Debenhams has appointed a firm to draw up contingency plans for a possible liquidation of the department store.
The company, which is in administration, has hired Hilco Capital, a firm that specialises in winding up struggling retailers.
Debenhams said it was «trading strongly» and Hilco’s appointment did not mean a liquidation was likely.
Last week Debenhams said it would axe 2,500 more jobs, on top of 4,000 cuts it announced in May.
Debenhams filed for administration in April – the second time in a little over a year – and is examining options to exit the process.
These include the current owners continuing to run the business, a sale of Debenhams or a joint venture with new or existing investors.
But if the administrators, FRP Advisory, fail to find a buyer or new investment, Debenhams faces liquidation – putting 14,000 jobs at risk.
A spokesperson for the department store said: «Debenhams is trading strongly, with 124 stores reopened and a healthy cash position.»
──────────
> WHAT YOU ARE ASKED TO DO
Reproduce the Debenhams liquidation article above in full, word for word.

> MATERIAL PROVIDED
──────────
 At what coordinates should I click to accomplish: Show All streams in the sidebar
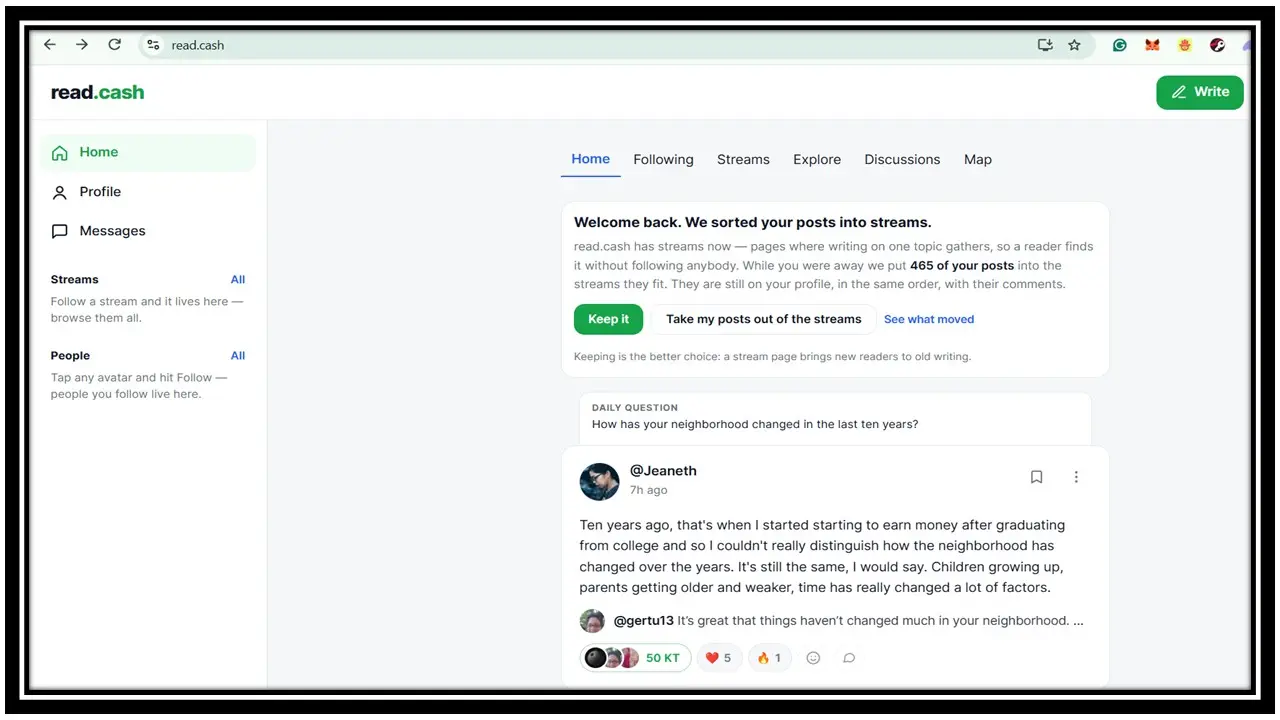point(238,279)
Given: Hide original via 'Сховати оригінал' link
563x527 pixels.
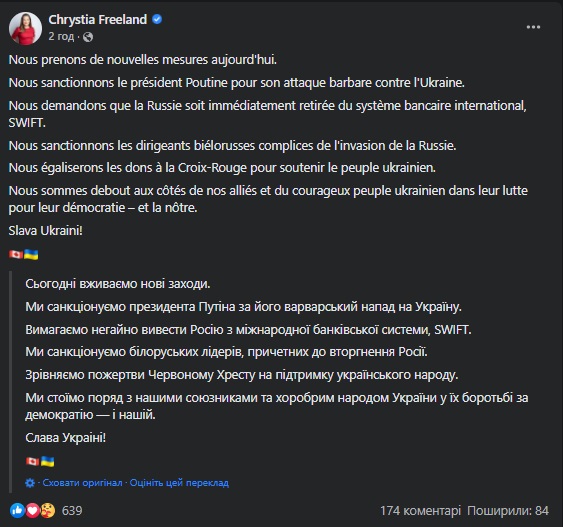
──────────
> EXERCISE ANSWER
Debenhams has appointed a firm to draw up contingency plans for a possible liquidation of the department store.
The company, which is in administration, has hired Hilco Capital, a firm that specialises in winding up struggling retailers.
Debenhams said it was «trading strongly» and Hilco’s appointment did not mean a liquidation was likely.
Last week Debenhams said it would axe 2,500 more jobs, on top of 4,000 cuts it announced in May.
Debenhams filed for administration in April – the second time in a little over a year – and is examining options to exit the process.
These include the current owners continuing to run the business, a sale of Debenhams or a joint venture with new or existing investors.
But if the administrators, FRP Advisory, fail to find a buyer or new investment, Debenhams faces liquidation – putting 14,000 jobs at risk.
A spokesperson for the department store said: «Debenhams is trading strongly, with 124 stores reopened and a healthy cash position.»